Militares de 30 países discutem em Londres reabertura de Ormuz

Representantes militares de mais de 30 países reúnem-se hoje em Londres para preparar uma possível missão multinacional, liderada pelo Reino Unido e pela França, para reabrir o estreito de Ormuz após o conflito.

Foto: Reuters

De acordo com um comunicado do Ministério da Defesa britânico, a reunião de planeamento de dois dias será realizada no Quartel-General Conjunto Permanente Britânico em Northwood, a norte da capital.

O objetivo é traduzir o consenso político alcançado na semana passada em Paris num plano militar detalhado que garanta a liberdade de navegação nesta via estratégica, por onde passa um quinto do petróleo mundial.

Na sexta-feira, cerca de 50 governos e organizações endossaram a proposta franco-britânica na capital francesa para criar uma missão "estritamente defensiva" para proteger o tráfego marítimo no estreito de Ormuz.

O cessar-fogo temporário declarado na ofensiva que os Estados Unidos (EUA) e Israel lançaram contra o Irão em 28 de fevereiro também expirava hoje.

Mas o Presidente norte-americano, Donald Trump, anunciou na terça-feira, a pedido do Paquistão, o prolongamento da trégua até que o Irão apresente uma proposta para um acordo.
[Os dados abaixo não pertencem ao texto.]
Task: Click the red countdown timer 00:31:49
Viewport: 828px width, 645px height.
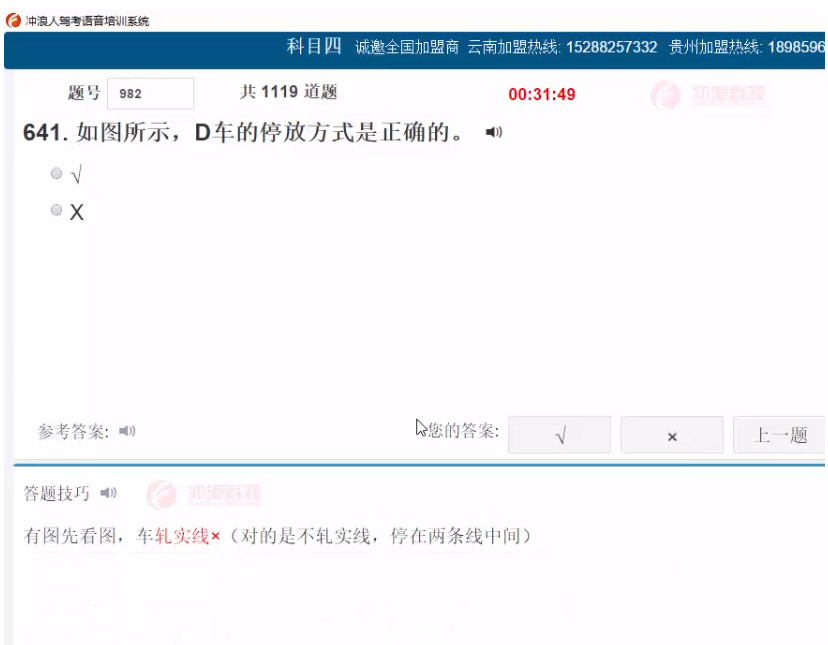Action: pyautogui.click(x=541, y=95)
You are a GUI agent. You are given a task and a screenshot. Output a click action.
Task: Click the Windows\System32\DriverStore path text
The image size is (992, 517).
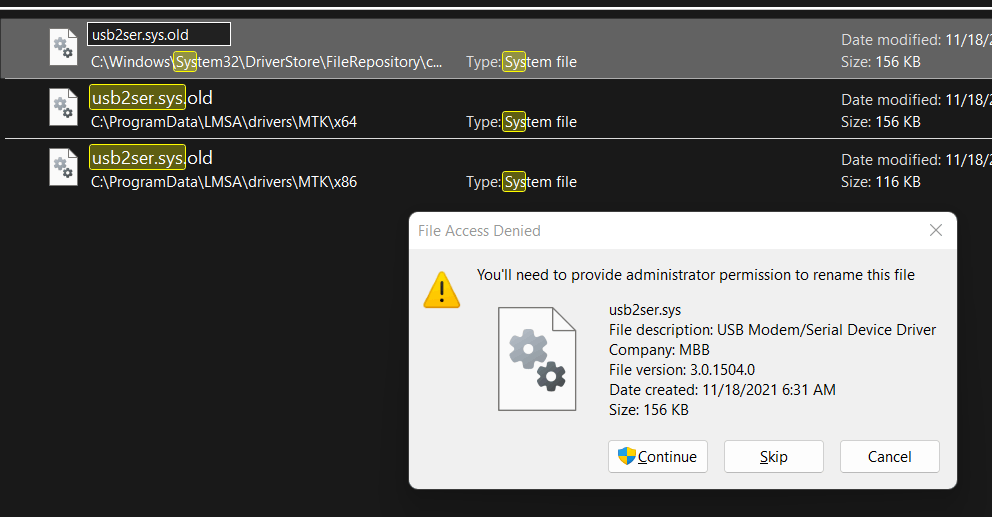(266, 62)
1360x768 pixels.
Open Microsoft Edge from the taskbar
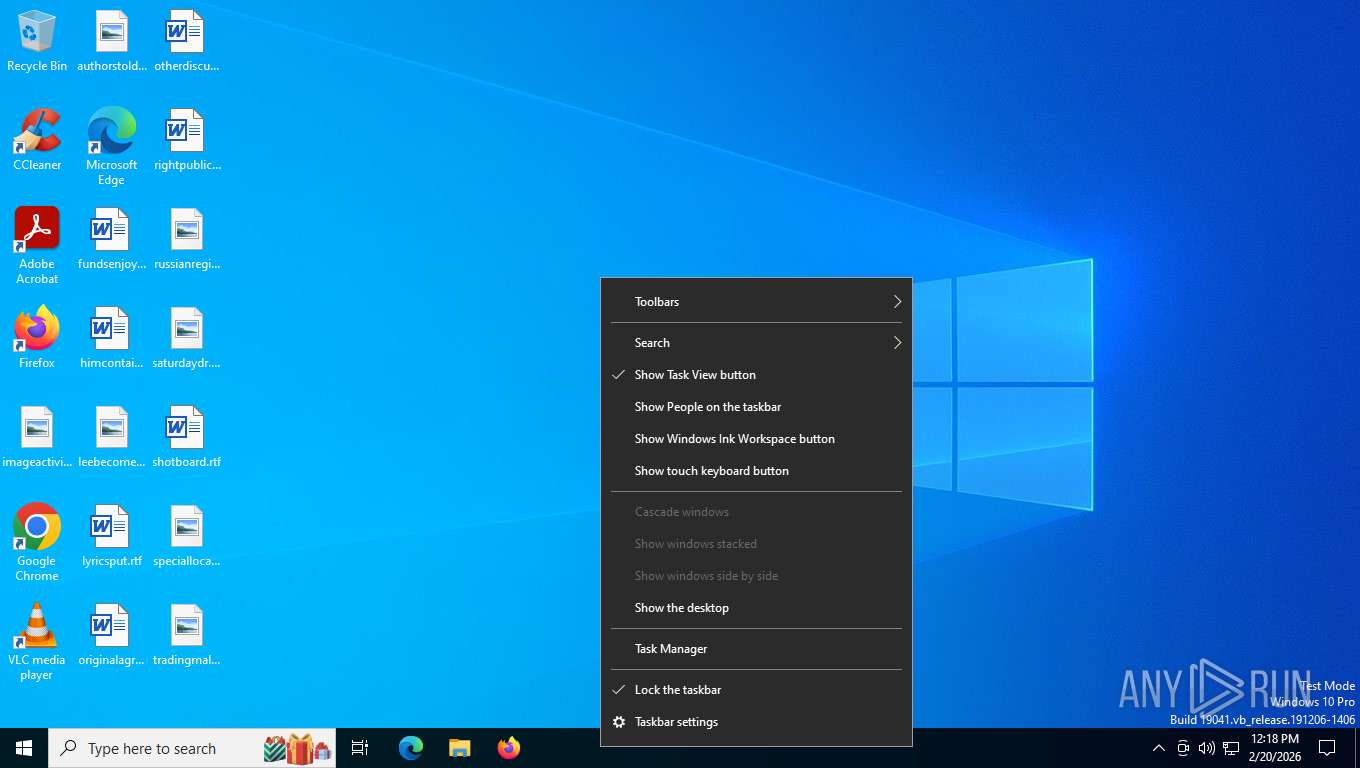(411, 748)
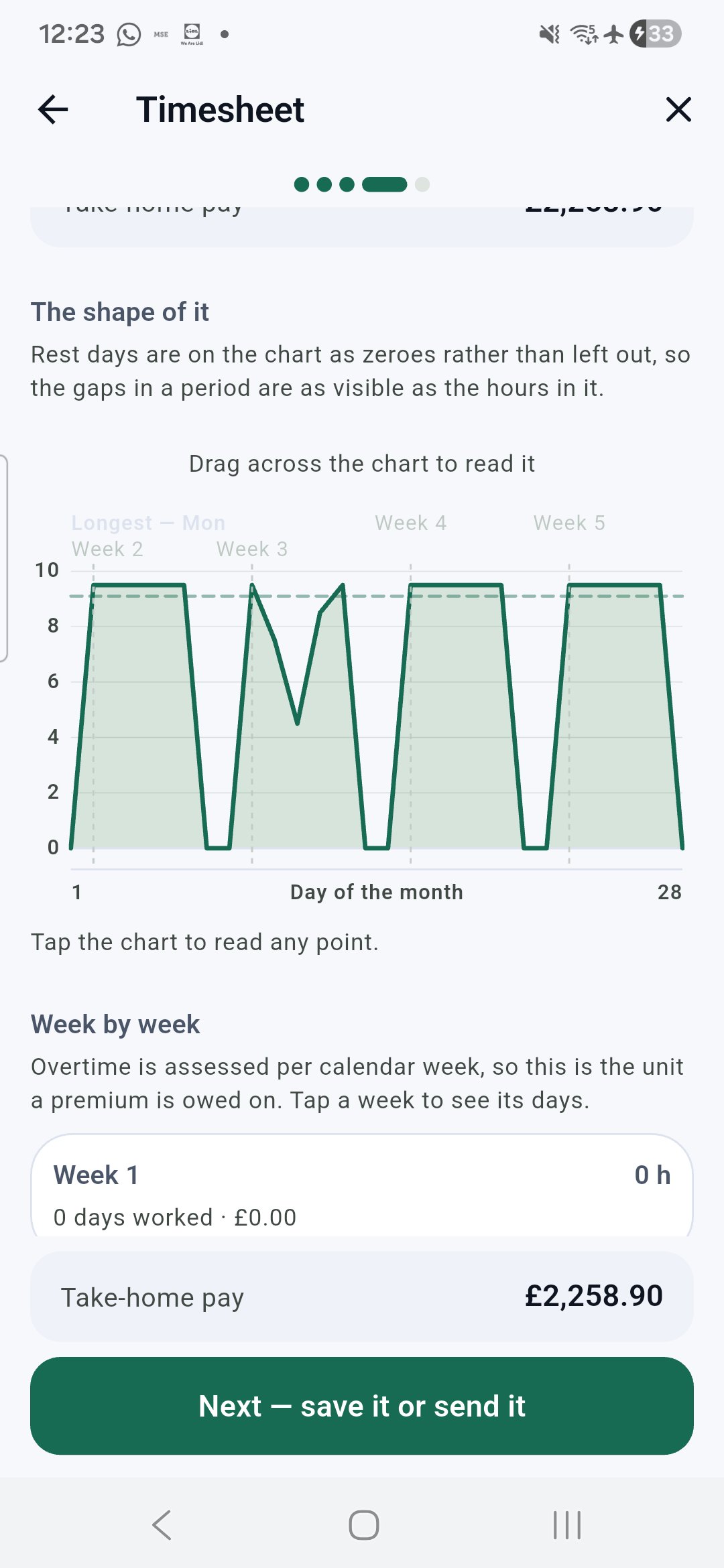Viewport: 724px width, 1568px height.
Task: Select the Week 2 marker on chart
Action: 107,549
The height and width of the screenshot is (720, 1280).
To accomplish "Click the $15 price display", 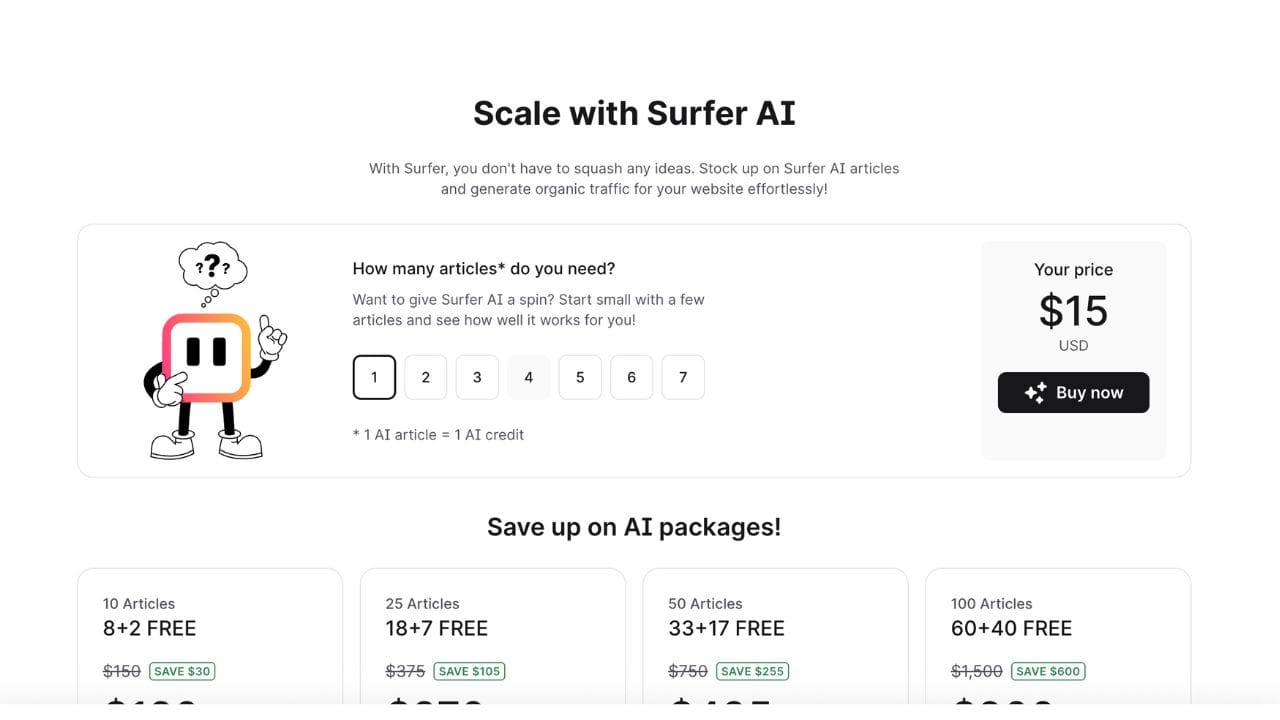I will [1073, 311].
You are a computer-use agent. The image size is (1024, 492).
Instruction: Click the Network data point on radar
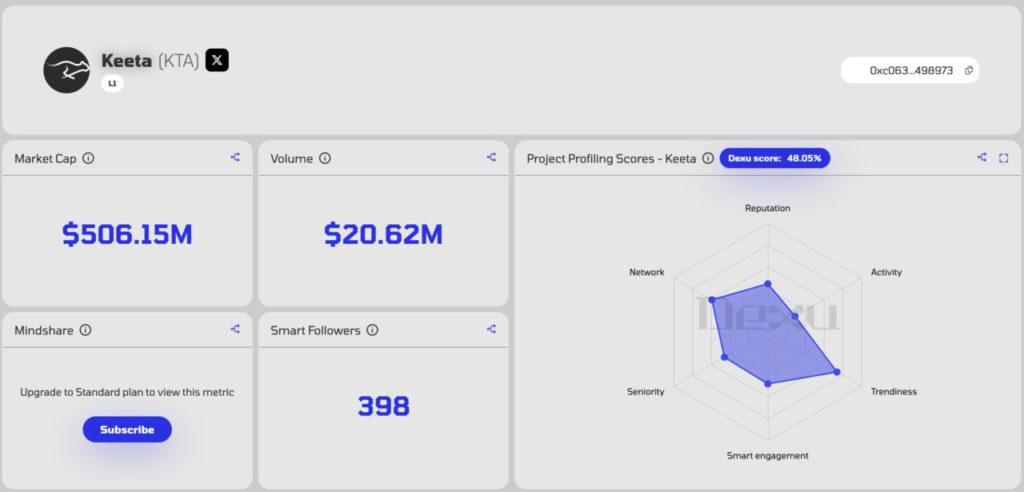711,299
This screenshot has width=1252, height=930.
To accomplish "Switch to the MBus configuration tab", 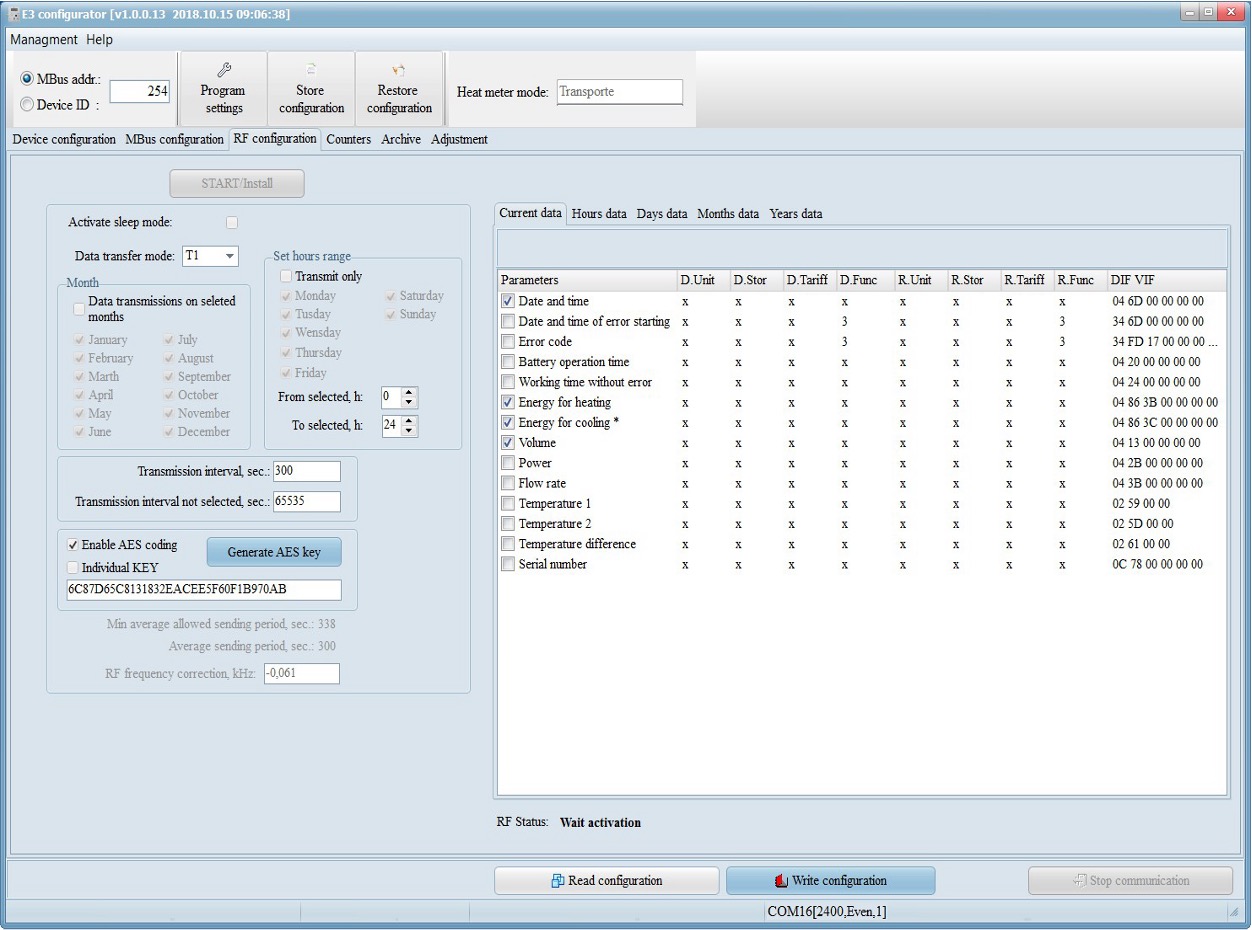I will [x=174, y=140].
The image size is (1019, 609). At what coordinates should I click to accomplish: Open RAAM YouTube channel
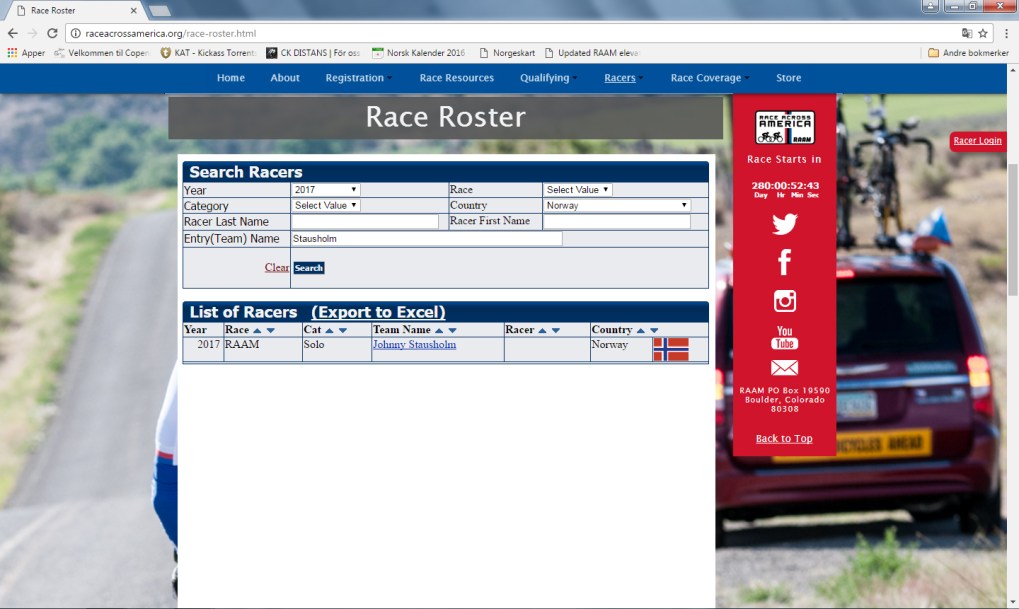tap(784, 339)
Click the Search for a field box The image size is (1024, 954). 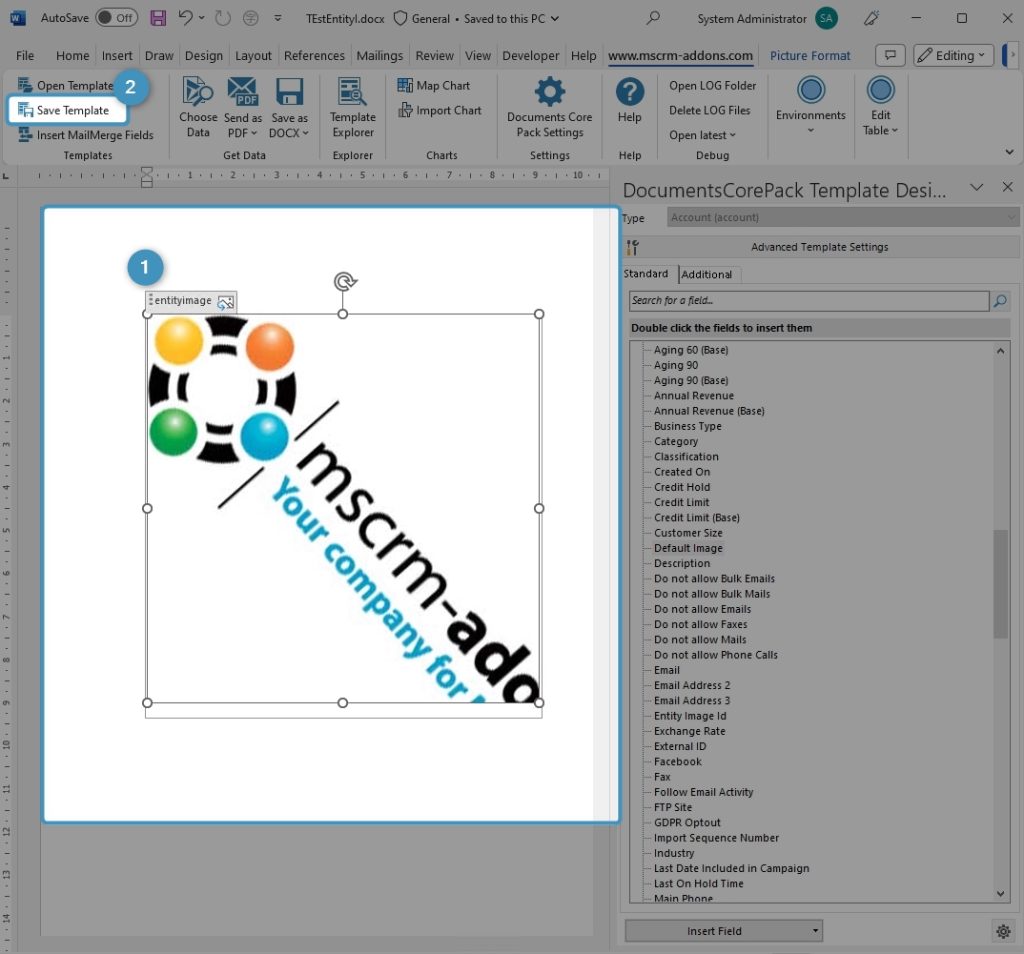coord(808,301)
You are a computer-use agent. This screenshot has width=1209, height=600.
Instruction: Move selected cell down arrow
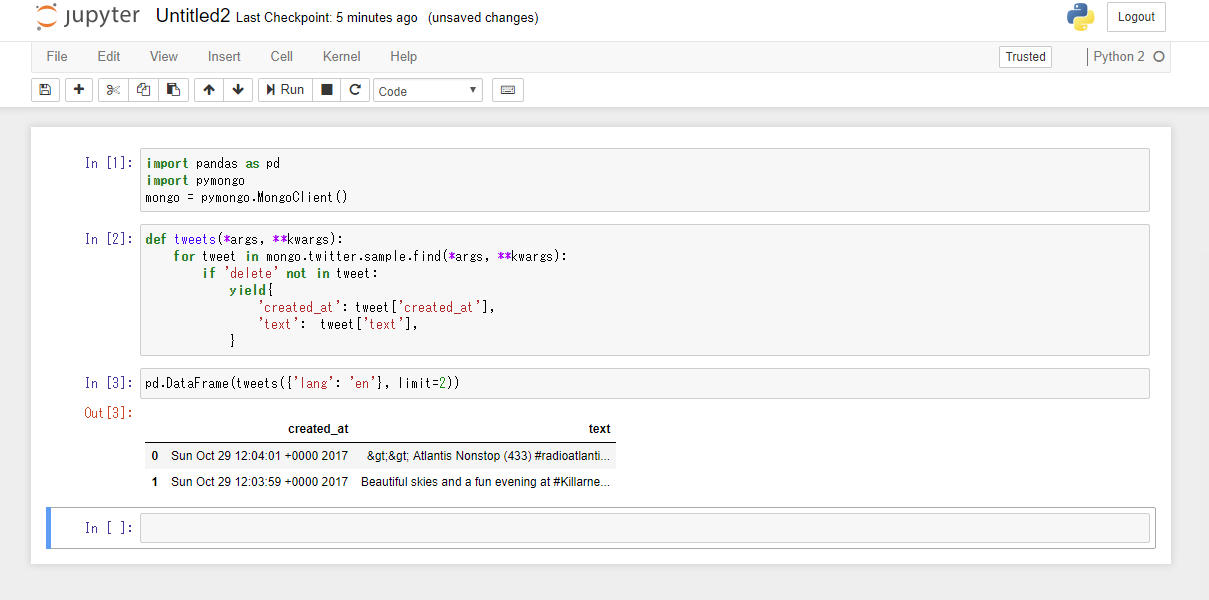click(x=237, y=90)
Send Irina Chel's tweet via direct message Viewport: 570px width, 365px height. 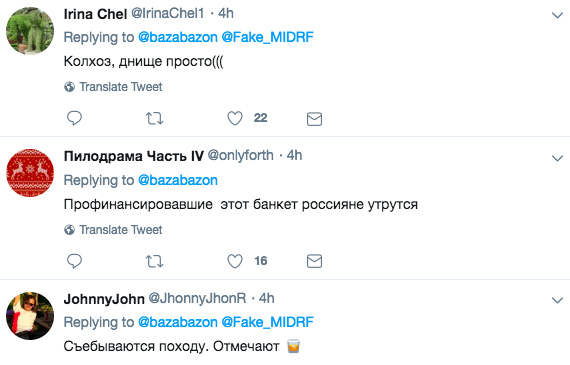pyautogui.click(x=314, y=119)
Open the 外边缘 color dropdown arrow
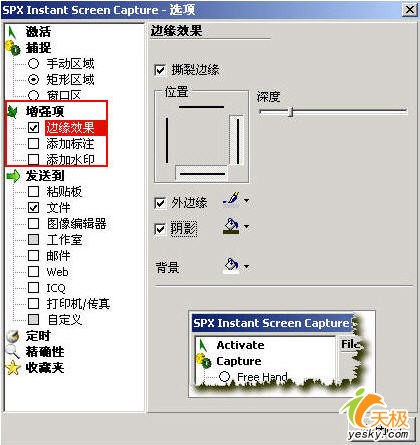Viewport: 420px width, 445px height. tap(246, 201)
Washington e Teerão, que deverão retomar as negociações em breve, ainda não conseguiram chegar a acordo sobre a livre passagem pelo estreito de Ormuz, uma via navegável crucial para o comércio global, bloqueada por Teerão em retaliação pela ofensiva conjunta dos EUA e de Israel.

De acordo com o comunicado, a reunião em Londres irá focar-se na avaliação das capacidades militares disponíveis, da estrutura de comando e controlo e do potencial destacamento de forças na região, com vista à ativação da operação assim que as condições o permitam.

O ministro da Defesa britânico, John Healey, realçou que o objetivo é avançar com "um plano conjunto para salvaguardar a liberdade de navegação e apoiar um cessar-fogo duradouro".

"O comércio internacional, a segurança energética e a estabilidade da economia global dependem da liberdade de navegação", afirmou, acrescentando que "uma ação coletiva eficaz" pode contribuir para a reabertura do estreito.

O Reino Unido e a França estão a trabalhar para envolver o maior número possível de parceiros na missão, embora a lista de participantes na reunião militar em Northwood ainda não tenha sido divulgada.